There is an accepted national shortage of expertise in Pharmacy.
The planned expansion of provision to meet need is imperilled
by the withdrawal of some Universities from the development of
new Schools of Pharmacy. The role of Pharmacists in wider public
health agendas is widely acknowledged. Very many people enter
Pharmacy as a re-skilling or retraining move. Thus the ELQ directive
in even this one clear instance will remove scarce skills from
the economy and from an important public policy imperative.
6. CONCLUSIONS
AND REQUESTS
6.1 In conclusion, the University would
wish to note that the whole orientation of the policy misunderstands
the nature of the learning required to maintain the prospects
of individual students and the economy as a whole. The policy
assumes that value to the economy will come from the maximum number
of students educated to the highest specialist level in subjects
chosen on a one-chance-only basis. However, our experience, as
a key lesson of Leitch is that the economy needs students to be
educated to optimal level in relevant skills areas as circumstances
dictate and crucially to be able to update those skills. A further
Leitch conclusion is the linkage of rising productivity with effective
skilling of the workforce. This will not alwaysor necessarilybe
achieved by workers upskilling sequentially by level. A worker
who finds her true potential in parallel retraining may be at
least as productive.
6.2 The University asks the committee to:
(a) request that government review the policy
to suspend ELQ funding, and instead look at alternative ways of
working with HE on the work-based learning agenda.

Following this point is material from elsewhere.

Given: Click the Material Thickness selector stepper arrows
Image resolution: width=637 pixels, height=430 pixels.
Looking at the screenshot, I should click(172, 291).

(b) request that the government at the very
least mitigate the damage to vulnerable groups and key economic
areas by extending the range of exemptions as follows:
the proposed Subject based exemptions
to be supplemented by additional subjects required by regional
needs as identified by regional SSCs or RDAs (for instance, the
Culture and Creative Sector and Pharmacy would be expected to
be priorities in the NE).
degree level qualifications to be
ignored after 5 years for the purposes of ELQ assessment.
full exemption from ELQ designation
for all sub-degree awards to level 1 (HE).